### Bereitgestellte Daten
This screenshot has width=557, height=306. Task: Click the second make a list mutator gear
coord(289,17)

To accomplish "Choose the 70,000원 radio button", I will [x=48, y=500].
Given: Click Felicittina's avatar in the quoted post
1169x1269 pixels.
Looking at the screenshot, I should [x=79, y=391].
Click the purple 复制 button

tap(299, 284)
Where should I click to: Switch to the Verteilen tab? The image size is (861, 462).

### Deine Aufgabe
Schreibe das gesamte Material oben Zeile für Zeile wortgetreu ab.

### Ergebnis der Übung
This screenshot has width=557, height=306. Task: Click the second make a list mutator gear
coord(289,17)

To accomplish "Choose the 70,000원 radio button", I will [x=48, y=500].
Given: Click Felicittina's avatar in the quoted post
1169x1269 pixels.
Looking at the screenshot, I should [x=79, y=391].
Click the purple 复制 button

tap(299, 284)
Where should I click to: Switch to the Verteilen tab? The image size is (861, 462).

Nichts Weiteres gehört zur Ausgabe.